Since the main cause of female hair loss is the same as in men, it can be handled in a similar way. Therefore, Rogaine (active substance minoxidil) is the most frequently used drug to treat hair loss in women. However, women have fewer treatment options when it comes to applying anti-androgens and usually do not make good candidates for hair transplantation due to their diffuse balding pattern, which leaves them with insufficient hair density in the donor area. Finasteride (trade name Propecia), the most powerful drug used to treat male pattern baldness, cannot be prescribed to women. Suitable anti-androgens, used to treat female pattern baldness, include spironolactone (Aldactone) and cyproterone acetate, which is better known under its many trade names, such as Diane 35, Diane 50 and Ginette 35. These contraceptives are also used to treat acne in women.

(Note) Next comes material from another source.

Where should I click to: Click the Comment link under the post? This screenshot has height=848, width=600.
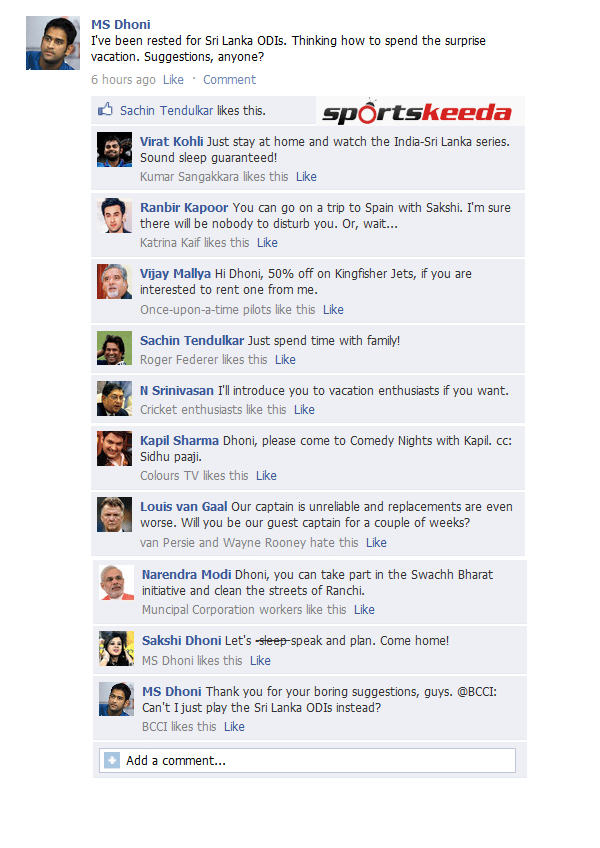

Cyproterone acetate is generally considered to be a more powerful weapon in fighting female hair loss than spironolactone.
An alternative to Rogaine and anti-androgens is a topical application of estrogen solutions such as Crinohermal, which uses estradiol as its main active substance. This female hormone is capable of inhibiting the production of 5-alpha reductase, the enzyme that converts testosterone to follicle-harming DHT. A hormone replacement therapy is another commonly used treatment that addresses changing estrogen levels in the skin. Once women enter the menopause, their levels of estrogen decline and more testosterone is then bio-available to be converted to DHT. Hormone replacement therapy is typically undertaken at menopause, with estrogens and progesterone pills and creams being the most common forms of treatment.
This list of treatments includes the best-proven medicinal remedies for female hair loss but it is not exhaustive. There are a number of other substances that might be helpful, such as aminexil (a molecule similar to minoxidil), ketoconazole, fluridil, flutamide, alfatradiol, as well as some herbal hair loss cures. However, none of these substances has ever been clinically proven to be anywhere near as effective as the aforementioned medicinal treatments. For more information on the active substances used in treatments for female hair loss refer to the "Hair Loss Treatments" section.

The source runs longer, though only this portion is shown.